**WHAT YOU HAVE TO DO**:
Copy out these rows again, swapping each "GUI agent" for "screen assistant" and leaving everything else as it is.

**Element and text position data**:
************
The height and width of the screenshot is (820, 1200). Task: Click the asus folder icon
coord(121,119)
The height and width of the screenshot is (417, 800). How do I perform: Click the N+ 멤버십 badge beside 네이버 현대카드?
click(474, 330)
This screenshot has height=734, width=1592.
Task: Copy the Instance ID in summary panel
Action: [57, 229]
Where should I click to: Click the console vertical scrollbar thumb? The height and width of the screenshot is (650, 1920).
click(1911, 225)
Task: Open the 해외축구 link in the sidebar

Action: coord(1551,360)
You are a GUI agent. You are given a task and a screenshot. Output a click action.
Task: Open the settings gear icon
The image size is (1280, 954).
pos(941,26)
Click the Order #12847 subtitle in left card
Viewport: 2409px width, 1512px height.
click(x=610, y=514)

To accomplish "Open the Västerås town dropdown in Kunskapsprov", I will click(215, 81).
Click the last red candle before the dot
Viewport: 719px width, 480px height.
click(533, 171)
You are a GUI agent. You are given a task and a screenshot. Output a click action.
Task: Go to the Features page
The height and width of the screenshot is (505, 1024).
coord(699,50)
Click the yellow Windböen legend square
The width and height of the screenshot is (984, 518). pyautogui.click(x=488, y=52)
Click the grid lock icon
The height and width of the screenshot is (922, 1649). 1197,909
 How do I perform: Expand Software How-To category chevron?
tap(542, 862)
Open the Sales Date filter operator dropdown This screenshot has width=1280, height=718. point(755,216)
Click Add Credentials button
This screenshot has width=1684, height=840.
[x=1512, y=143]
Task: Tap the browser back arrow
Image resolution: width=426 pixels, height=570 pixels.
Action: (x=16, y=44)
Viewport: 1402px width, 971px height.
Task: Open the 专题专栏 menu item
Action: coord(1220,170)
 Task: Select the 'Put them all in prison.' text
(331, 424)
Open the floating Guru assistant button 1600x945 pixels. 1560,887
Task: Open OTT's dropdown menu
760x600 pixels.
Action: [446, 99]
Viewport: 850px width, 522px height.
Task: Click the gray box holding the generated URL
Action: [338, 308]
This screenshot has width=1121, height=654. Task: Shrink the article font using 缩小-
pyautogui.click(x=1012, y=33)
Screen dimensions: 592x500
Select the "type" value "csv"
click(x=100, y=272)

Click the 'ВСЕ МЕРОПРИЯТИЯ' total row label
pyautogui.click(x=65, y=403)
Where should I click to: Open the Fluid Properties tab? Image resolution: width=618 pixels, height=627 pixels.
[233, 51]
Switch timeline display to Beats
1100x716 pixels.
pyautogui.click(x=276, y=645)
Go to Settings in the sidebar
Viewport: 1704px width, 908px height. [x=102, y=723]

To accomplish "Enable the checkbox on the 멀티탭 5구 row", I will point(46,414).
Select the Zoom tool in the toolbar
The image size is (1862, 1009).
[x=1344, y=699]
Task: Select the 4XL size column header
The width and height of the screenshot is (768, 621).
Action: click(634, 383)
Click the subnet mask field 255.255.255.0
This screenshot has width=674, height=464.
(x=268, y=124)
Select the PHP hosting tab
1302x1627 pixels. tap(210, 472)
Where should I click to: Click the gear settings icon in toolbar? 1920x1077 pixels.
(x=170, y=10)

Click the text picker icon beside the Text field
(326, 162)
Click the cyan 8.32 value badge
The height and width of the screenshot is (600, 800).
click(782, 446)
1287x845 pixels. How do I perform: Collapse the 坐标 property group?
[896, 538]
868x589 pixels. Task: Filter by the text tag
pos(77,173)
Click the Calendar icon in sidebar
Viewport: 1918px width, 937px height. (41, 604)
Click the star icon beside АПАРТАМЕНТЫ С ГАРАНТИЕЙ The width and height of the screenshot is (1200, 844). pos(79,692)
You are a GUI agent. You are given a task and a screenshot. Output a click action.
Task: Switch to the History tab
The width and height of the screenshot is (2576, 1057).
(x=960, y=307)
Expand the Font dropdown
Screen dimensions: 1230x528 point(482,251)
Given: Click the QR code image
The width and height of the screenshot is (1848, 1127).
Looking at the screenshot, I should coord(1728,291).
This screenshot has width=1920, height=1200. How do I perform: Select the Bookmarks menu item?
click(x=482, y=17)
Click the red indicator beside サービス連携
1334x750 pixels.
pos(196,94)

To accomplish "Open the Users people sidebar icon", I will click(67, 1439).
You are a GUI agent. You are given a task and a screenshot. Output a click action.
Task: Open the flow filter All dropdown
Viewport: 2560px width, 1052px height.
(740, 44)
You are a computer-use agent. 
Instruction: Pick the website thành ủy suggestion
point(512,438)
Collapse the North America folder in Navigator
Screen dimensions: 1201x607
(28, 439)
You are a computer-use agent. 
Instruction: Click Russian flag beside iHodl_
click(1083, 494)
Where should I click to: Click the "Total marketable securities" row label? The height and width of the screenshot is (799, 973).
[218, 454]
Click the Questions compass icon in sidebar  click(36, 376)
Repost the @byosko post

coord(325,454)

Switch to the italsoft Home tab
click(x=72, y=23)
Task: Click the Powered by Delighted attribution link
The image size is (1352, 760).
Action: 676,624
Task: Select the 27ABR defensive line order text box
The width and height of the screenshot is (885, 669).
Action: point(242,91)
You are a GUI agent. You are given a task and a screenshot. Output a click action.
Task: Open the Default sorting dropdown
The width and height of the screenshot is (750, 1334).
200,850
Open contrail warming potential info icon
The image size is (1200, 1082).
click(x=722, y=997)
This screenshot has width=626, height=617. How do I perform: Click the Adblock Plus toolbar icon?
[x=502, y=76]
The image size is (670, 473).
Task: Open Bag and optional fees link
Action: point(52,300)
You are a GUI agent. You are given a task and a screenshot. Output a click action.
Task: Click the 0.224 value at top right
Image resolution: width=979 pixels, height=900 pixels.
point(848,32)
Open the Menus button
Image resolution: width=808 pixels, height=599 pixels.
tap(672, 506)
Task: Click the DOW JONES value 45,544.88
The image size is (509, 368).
************
**TASK ANSWER**:
The height and width of the screenshot is (820, 1200). Task: Click the asus folder icon
coord(121,119)
The height and width of the screenshot is (417, 800). How do I perform: Click the N+ 멤버십 badge beside 네이버 현대카드?
click(474, 330)
This screenshot has height=734, width=1592.
Task: Copy the Instance ID in summary panel
Action: [57, 229]
Where should I click to: Click the console vertical scrollbar thumb? The height and width of the screenshot is (650, 1920).
click(1911, 225)
Task: Open the 해외축구 link in the sidebar

Action: coord(1551,360)
You are a screen assistant. You are given a task and a screenshot. Output a click action.
Task: Open the settings gear icon
The image size is (1280, 954).
pos(941,26)
Click the Order #12847 subtitle in left card
Viewport: 2409px width, 1512px height.
click(x=610, y=514)

To accomplish "Open the Västerås town dropdown in Kunskapsprov", I will click(215, 81).
Click the last red candle before the dot
Viewport: 719px width, 480px height.
click(533, 171)
You are a screen assistant. You are given a task and a screenshot. Output a click action.
Task: Go to the Features page
The height and width of the screenshot is (505, 1024).
coord(699,50)
Click the yellow Windböen legend square
The width and height of the screenshot is (984, 518). pyautogui.click(x=488, y=52)
Click the grid lock icon
The height and width of the screenshot is (922, 1649). 1197,909
 How do I perform: Expand Software How-To category chevron?
tap(542, 862)
Open the Sales Date filter operator dropdown This screenshot has width=1280, height=718. point(755,216)
Click Add Credentials button
This screenshot has width=1684, height=840.
[x=1512, y=143]
Task: Tap the browser back arrow
Image resolution: width=426 pixels, height=570 pixels.
Action: (x=16, y=44)
Viewport: 1402px width, 971px height.
Task: Open the 专题专栏 menu item
Action: coord(1220,170)
 Task: Select the 'Put them all in prison.' text
(331, 424)
Open the floating Guru assistant button 1600x945 pixels. 1560,887
Task: Open OTT's dropdown menu
760x600 pixels.
Action: [446, 99]
Viewport: 850px width, 522px height.
Task: Click the gray box holding the generated URL
Action: [338, 308]
This screenshot has width=1121, height=654. Task: Shrink the article font using 缩小-
pyautogui.click(x=1012, y=33)
Screen dimensions: 592x500
Select the "type" value "csv"
click(x=100, y=272)

Click the 'ВСЕ МЕРОПРИЯТИЯ' total row label
pyautogui.click(x=65, y=403)
Where should I click to: Open the Fluid Properties tab? Image resolution: width=618 pixels, height=627 pixels.
[233, 51]
Switch timeline display to Beats
1100x716 pixels.
pyautogui.click(x=276, y=645)
Go to Settings in the sidebar
Viewport: 1704px width, 908px height. [x=102, y=723]

To accomplish "Enable the checkbox on the 멀티탭 5구 row", I will point(46,414).
Select the Zoom tool in the toolbar
The image size is (1862, 1009).
[x=1344, y=699]
Task: Select the 4XL size column header
The width and height of the screenshot is (768, 621).
Action: click(634, 383)
Click the subnet mask field 255.255.255.0
This screenshot has width=674, height=464.
(x=268, y=124)
Select the PHP hosting tab
1302x1627 pixels. tap(210, 472)
Where should I click to: Click the gear settings icon in toolbar? 1920x1077 pixels.
(x=170, y=10)

Click the text picker icon beside the Text field
(326, 162)
Click the cyan 8.32 value badge
The height and width of the screenshot is (600, 800).
click(782, 446)
1287x845 pixels. How do I perform: Collapse the 坐标 property group?
[896, 538]
868x589 pixels. Task: Filter by the text tag
pos(77,173)
Click the Calendar icon in sidebar
Viewport: 1918px width, 937px height. (41, 604)
Click the star icon beside АПАРТАМЕНТЫ С ГАРАНТИЕЙ The width and height of the screenshot is (1200, 844). pos(79,692)
You are a screen assistant. You are given a task and a screenshot. Output a click action.
Task: Switch to the History tab
The width and height of the screenshot is (2576, 1057).
(x=960, y=307)
Expand the Font dropdown
Screen dimensions: 1230x528 point(482,251)
Given: Click the QR code image
The width and height of the screenshot is (1848, 1127).
Looking at the screenshot, I should coord(1728,291).
This screenshot has width=1920, height=1200. How do I perform: Select the Bookmarks menu item?
click(x=482, y=17)
Click the red indicator beside サービス連携
1334x750 pixels.
pos(196,94)

To accomplish "Open the Users people sidebar icon", I will click(67, 1439).
You are a screen assistant. You are given a task and a screenshot. Output a click action.
Task: Open the flow filter All dropdown
Viewport: 2560px width, 1052px height.
(740, 44)
You are a computer-use agent. 
Instruction: Pick the website thành ủy suggestion
point(512,438)
Collapse the North America folder in Navigator
Screen dimensions: 1201x607
(28, 439)
You are a computer-use agent. 
Instruction: Click Russian flag beside iHodl_
click(1083, 494)
Where should I click to: Click the "Total marketable securities" row label? The height and width of the screenshot is (799, 973).
[218, 454]
Click the Questions compass icon in sidebar  click(36, 376)
Repost the @byosko post

coord(325,454)

Switch to the italsoft Home tab
click(x=72, y=23)
Task: Click the Powered by Delighted attribution link
The image size is (1352, 760).
Action: 676,624
Task: Select the 27ABR defensive line order text box
The width and height of the screenshot is (885, 669).
Action: point(242,91)
You are a screen assistant. You are given a task and a screenshot. Output a click action.
Task: Open the Default sorting dropdown
The width and height of the screenshot is (750, 1334).
200,850
Open contrail warming potential info icon
The image size is (1200, 1082).
click(x=722, y=997)
This screenshot has width=626, height=617. How do I perform: Click the Adblock Plus toolbar icon?
[x=502, y=76]
The image size is (670, 473).
Task: Open Bag and optional fees link
Action: point(52,300)
You are a screen assistant. You are given a task and a screenshot. Output a click action.
Task: Click the 0.224 value at top right
Image resolution: width=979 pixels, height=900 pixels.
point(848,32)
Open the Menus button
Image resolution: width=808 pixels, height=599 pixels.
tap(672, 506)
Task: Click the DOW JONES value 45,544.88
The image size is (509, 368).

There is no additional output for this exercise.